■ Supplied data ■
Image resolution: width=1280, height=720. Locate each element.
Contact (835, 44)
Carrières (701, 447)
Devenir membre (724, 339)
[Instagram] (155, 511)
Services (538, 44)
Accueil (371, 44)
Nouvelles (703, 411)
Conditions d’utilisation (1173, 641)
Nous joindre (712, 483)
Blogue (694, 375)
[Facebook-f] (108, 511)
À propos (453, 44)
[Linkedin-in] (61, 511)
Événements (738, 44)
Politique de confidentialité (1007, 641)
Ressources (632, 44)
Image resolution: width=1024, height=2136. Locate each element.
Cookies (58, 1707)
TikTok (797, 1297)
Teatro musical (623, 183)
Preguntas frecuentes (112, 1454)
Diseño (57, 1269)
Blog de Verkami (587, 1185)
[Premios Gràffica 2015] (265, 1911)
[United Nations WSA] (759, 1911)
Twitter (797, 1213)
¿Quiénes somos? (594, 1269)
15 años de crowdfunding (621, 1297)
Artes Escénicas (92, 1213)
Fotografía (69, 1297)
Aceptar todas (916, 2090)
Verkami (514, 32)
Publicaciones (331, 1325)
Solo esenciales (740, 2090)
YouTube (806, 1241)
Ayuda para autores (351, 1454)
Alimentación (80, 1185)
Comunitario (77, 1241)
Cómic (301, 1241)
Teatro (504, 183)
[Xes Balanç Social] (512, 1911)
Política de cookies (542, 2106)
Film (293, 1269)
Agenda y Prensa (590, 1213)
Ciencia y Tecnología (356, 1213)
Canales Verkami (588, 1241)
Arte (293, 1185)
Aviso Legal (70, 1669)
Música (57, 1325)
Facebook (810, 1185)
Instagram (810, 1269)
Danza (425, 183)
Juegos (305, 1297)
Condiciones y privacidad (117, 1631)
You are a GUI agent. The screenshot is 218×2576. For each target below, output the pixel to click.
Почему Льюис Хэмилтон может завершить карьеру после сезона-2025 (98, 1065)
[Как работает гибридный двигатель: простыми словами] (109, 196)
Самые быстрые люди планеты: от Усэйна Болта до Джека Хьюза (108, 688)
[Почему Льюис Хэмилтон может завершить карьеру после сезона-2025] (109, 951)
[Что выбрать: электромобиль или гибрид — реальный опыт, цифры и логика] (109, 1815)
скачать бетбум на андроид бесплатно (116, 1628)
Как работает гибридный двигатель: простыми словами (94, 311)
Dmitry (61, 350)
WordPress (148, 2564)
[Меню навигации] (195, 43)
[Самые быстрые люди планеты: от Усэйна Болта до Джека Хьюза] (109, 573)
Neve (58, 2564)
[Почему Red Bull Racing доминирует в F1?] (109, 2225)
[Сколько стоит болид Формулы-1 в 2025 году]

■ What the exercise asks ■
Without omitting anything, output the entries exactly.

■ Written answer ■
Image resolution: width=1280, height=720. Locate each element.
Contact (835, 44)
Carrières (701, 447)
Devenir membre (724, 339)
[Instagram] (155, 511)
Services (538, 44)
Accueil (371, 44)
Nouvelles (703, 411)
Conditions d’utilisation (1173, 641)
Nous joindre (712, 483)
Blogue (694, 375)
[Facebook-f] (108, 511)
À propos (453, 44)
[Linkedin-in] (61, 511)
Événements (738, 44)
Politique de confidentialité (1007, 641)
Ressources (632, 44)
Image resolution: width=1024, height=2136. Locate each element.
Cookies (58, 1707)
TikTok (797, 1297)
Teatro musical (623, 183)
Preguntas frecuentes (112, 1454)
Diseño (57, 1269)
Blog de Verkami (587, 1185)
[Premios Gràffica 2015] (265, 1911)
[United Nations WSA] (759, 1911)
Twitter (797, 1213)
¿Quiénes somos? (594, 1269)
15 años de crowdfunding (621, 1297)
Artes Escénicas (92, 1213)
Fotografía (69, 1297)
Aceptar todas (916, 2090)
Verkami (514, 32)
Publicaciones (331, 1325)
Solo esenciales (740, 2090)
YouTube (806, 1241)
Ayuda para autores (351, 1454)
Alimentación (80, 1185)
Comunitario (77, 1241)
Cómic (301, 1241)
Teatro (504, 183)
[Xes Balanç Social] (512, 1911)
Política de cookies (542, 2106)
Film (293, 1269)
Agenda y Prensa (590, 1213)
Ciencia y Tecnología (356, 1213)
Canales Verkami (588, 1241)
Arte (293, 1185)
Aviso Legal (70, 1669)
Música (57, 1325)
Facebook (810, 1185)
Instagram (810, 1269)
Danza (425, 183)
Juegos (305, 1297)
Condiciones y privacidad (117, 1631)
You are a GUI agent. The screenshot is 218×2576. For each target below, output the pixel to click.
Почему Льюис Хэмилтон может завершить карьеру после сезона-2025 (98, 1065)
[Как работает гибридный двигатель: простыми словами] (109, 196)
Самые быстрые люди планеты: от Усэйна Болта до Джека Хьюза (108, 688)
[Почему Льюис Хэмилтон может завершить карьеру после сезона-2025] (109, 951)
[Что выбрать: электромобиль или гибрид — реальный опыт, цифры и логика] (109, 1815)
скачать бетбум на андроид бесплатно (116, 1628)
Как работает гибридный двигатель: простыми словами (94, 311)
Dmitry (61, 350)
WordPress (148, 2564)
[Меню навигации] (195, 43)
[Самые быстрые люди планеты: от Усэйна Болта до Джека Хьюза] (109, 573)
Neve (58, 2564)
[Почему Red Bull Racing доминирует в F1?] (109, 2225)
[Сколько стоит болид Формулы-1 в 2025 году]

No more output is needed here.